There was one Wizards player last season that played in all 82 games. That player was Ramon Sessions. Sessions relieved John Wall to the tune of 9.9 points per game and shot 47.3 percent from the field; his best field goal shooting percentage in a season where he played in more than 40 games. Sessions was durable, created his own shot, and was very valuable as this team's backup point guard this season.
When Sessions would enter for John Wall, the pace of the Wizards offense didn't slow down much. Sessions would often catch the ball near the 28-foot line and would bolt out in transition keeping the opposition on their heels.
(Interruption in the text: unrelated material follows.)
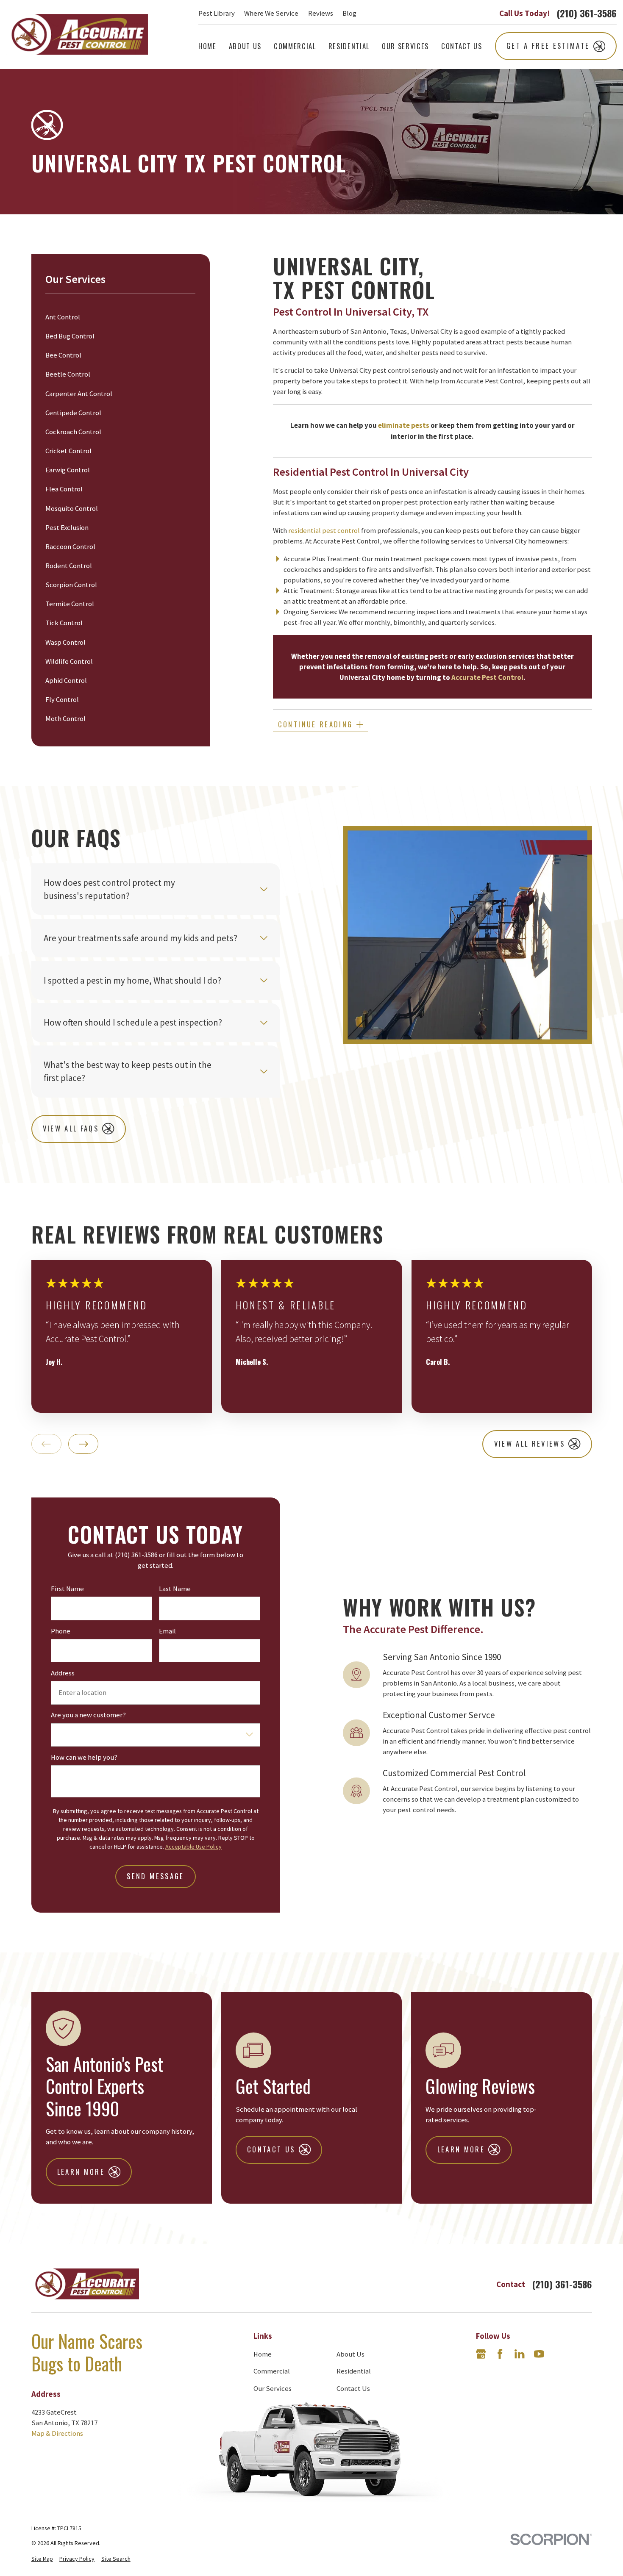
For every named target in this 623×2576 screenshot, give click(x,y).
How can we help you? (84, 1757)
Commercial (271, 2371)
This often resulted in a layup, free throws, or easy putbacks for teammates.
Sessions averaged 3.4 free-throw attempts per game, the second-most in the NBA amongst reserve players. Unfortunately, Sessions shot a mediocre 75.6 percent from the free-throw line when he got there. For a player who attempted the third most free throws on this team, it would have been nice to see him shoot above 80 percent from the charity stripe; a feat he's accomplished five times in his career.
Aside from getting out in transition and getting to the free-throw line, Sessions was fearless in attacking the hole as 51 percent of his shots were taken from five feet or closer. This was key for the Wizards as the second unit's offense stalled out far too many times. If it became obvious that the Wizards would be unable to post up Nene, Sessions would attack the rim to create his own opportunities. This was essential as the Wizards lacked a consistent scorer with the second unit. In addition, if the Wizards' second unit endured a scoring drought, Sessions could call his own number to try and get an easy transition bucket or free throws.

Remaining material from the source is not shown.